══ Dataset content

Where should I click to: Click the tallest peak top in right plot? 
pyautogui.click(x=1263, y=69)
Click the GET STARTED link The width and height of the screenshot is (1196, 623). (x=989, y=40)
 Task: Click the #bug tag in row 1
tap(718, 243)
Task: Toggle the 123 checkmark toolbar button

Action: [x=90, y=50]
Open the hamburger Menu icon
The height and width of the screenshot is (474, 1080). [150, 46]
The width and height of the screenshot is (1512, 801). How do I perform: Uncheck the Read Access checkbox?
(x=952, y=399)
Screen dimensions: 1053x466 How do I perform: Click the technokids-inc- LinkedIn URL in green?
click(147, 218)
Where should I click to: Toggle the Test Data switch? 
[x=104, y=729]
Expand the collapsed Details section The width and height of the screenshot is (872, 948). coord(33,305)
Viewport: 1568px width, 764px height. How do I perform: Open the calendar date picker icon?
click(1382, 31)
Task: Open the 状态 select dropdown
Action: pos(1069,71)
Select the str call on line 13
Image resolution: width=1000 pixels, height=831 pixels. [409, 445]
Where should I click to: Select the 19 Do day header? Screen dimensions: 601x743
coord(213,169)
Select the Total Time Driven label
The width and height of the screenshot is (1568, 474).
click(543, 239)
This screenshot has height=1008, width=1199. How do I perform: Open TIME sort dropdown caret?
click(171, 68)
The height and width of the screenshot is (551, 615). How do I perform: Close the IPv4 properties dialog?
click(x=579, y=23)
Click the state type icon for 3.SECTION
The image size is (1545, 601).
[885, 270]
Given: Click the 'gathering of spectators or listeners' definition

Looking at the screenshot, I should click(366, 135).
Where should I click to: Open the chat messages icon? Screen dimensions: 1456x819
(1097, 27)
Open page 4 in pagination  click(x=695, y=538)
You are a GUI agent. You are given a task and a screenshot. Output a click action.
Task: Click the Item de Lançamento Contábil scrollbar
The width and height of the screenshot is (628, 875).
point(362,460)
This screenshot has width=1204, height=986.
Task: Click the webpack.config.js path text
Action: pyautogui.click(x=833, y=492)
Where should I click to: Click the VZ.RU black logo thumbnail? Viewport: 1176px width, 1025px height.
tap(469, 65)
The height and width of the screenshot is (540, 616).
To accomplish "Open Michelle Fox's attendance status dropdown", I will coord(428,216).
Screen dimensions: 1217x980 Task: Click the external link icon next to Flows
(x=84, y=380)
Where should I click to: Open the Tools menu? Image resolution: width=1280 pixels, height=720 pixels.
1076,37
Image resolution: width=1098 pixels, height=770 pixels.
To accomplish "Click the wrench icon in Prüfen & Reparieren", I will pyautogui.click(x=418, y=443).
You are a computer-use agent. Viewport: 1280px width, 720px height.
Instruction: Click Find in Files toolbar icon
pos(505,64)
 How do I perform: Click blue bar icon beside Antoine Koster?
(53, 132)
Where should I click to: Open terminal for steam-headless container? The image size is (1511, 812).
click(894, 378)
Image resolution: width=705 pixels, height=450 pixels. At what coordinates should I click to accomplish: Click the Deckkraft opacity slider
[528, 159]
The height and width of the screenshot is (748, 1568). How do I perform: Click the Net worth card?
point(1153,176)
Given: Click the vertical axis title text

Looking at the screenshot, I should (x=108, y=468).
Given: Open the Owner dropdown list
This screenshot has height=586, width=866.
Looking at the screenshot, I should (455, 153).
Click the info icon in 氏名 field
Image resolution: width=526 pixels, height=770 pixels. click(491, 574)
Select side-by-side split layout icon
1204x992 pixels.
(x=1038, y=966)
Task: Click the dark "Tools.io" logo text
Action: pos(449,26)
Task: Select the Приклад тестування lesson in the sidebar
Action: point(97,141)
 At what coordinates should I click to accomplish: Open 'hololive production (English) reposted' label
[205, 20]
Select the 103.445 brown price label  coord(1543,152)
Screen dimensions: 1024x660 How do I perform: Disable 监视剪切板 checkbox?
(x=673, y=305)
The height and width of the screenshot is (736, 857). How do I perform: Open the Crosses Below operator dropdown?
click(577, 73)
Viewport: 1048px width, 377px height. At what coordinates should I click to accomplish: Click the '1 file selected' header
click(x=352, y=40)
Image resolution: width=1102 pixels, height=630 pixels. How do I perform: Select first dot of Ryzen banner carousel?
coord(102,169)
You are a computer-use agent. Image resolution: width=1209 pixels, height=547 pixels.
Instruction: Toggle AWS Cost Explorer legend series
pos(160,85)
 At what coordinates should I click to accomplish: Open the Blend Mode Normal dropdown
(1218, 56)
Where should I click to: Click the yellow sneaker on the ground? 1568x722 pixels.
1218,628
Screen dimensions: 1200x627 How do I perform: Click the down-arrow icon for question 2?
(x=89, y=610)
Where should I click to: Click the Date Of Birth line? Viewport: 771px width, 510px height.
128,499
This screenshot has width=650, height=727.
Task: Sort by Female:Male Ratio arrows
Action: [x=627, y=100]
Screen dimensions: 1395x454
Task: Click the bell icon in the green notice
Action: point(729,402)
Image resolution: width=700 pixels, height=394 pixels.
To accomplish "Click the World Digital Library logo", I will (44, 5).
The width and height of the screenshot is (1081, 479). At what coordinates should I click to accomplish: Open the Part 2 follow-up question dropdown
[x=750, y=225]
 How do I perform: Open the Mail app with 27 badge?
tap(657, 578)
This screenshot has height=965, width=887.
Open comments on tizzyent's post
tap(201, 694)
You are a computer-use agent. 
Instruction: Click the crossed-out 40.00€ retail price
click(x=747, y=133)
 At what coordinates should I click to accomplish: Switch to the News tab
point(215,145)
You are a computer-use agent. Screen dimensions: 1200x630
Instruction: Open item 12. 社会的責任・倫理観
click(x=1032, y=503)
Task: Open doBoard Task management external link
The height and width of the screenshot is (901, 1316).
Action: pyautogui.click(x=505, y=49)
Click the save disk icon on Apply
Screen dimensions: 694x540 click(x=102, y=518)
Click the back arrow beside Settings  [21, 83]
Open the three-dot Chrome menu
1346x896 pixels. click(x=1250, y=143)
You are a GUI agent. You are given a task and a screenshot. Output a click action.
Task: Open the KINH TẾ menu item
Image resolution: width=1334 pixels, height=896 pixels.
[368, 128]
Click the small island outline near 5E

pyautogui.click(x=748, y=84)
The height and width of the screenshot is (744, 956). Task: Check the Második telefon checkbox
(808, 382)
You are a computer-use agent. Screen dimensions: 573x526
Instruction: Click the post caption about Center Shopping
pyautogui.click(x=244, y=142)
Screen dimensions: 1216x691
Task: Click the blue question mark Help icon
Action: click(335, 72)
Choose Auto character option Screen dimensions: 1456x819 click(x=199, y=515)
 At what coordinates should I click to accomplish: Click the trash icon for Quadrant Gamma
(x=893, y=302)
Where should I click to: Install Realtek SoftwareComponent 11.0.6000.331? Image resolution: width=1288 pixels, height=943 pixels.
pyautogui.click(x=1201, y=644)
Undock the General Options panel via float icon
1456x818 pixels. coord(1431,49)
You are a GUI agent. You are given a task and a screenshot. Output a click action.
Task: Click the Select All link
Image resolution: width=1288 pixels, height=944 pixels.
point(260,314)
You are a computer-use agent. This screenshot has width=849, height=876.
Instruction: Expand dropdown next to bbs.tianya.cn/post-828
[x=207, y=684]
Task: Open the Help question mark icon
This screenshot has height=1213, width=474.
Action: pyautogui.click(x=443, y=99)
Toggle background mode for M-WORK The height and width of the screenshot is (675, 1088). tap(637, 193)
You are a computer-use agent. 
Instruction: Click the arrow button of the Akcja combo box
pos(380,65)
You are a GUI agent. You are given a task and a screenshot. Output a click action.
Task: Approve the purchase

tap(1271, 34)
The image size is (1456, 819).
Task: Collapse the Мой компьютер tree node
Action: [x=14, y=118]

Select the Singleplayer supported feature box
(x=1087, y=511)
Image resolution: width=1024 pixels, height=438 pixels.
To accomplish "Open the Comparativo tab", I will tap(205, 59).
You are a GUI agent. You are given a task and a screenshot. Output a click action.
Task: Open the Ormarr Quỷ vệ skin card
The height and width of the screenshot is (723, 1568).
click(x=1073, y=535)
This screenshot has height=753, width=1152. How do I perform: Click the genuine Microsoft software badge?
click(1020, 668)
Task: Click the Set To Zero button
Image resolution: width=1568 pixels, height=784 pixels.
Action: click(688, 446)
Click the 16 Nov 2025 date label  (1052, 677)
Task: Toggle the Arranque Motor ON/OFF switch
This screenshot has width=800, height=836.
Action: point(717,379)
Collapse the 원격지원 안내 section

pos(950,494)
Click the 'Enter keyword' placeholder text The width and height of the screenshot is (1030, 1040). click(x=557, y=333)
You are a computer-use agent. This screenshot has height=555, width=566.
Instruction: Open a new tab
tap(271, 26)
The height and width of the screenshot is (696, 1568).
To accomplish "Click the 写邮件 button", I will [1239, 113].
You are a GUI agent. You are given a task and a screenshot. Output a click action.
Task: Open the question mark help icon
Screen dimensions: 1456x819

════

What needs to be done — Find every line in the entries above that contains the word "Toggle" and copy each of those lines.

Task answer —
Task: Toggle the 123 checkmark toolbar button
Where should I click to: Toggle the Test Data switch? 
Instruction: Toggle AWS Cost Explorer legend series
Toggle background mode for M-WORK The height and width of the screenshot is (675, 1088). tap(637, 193)
Task: Toggle the Arranque Motor ON/OFF switch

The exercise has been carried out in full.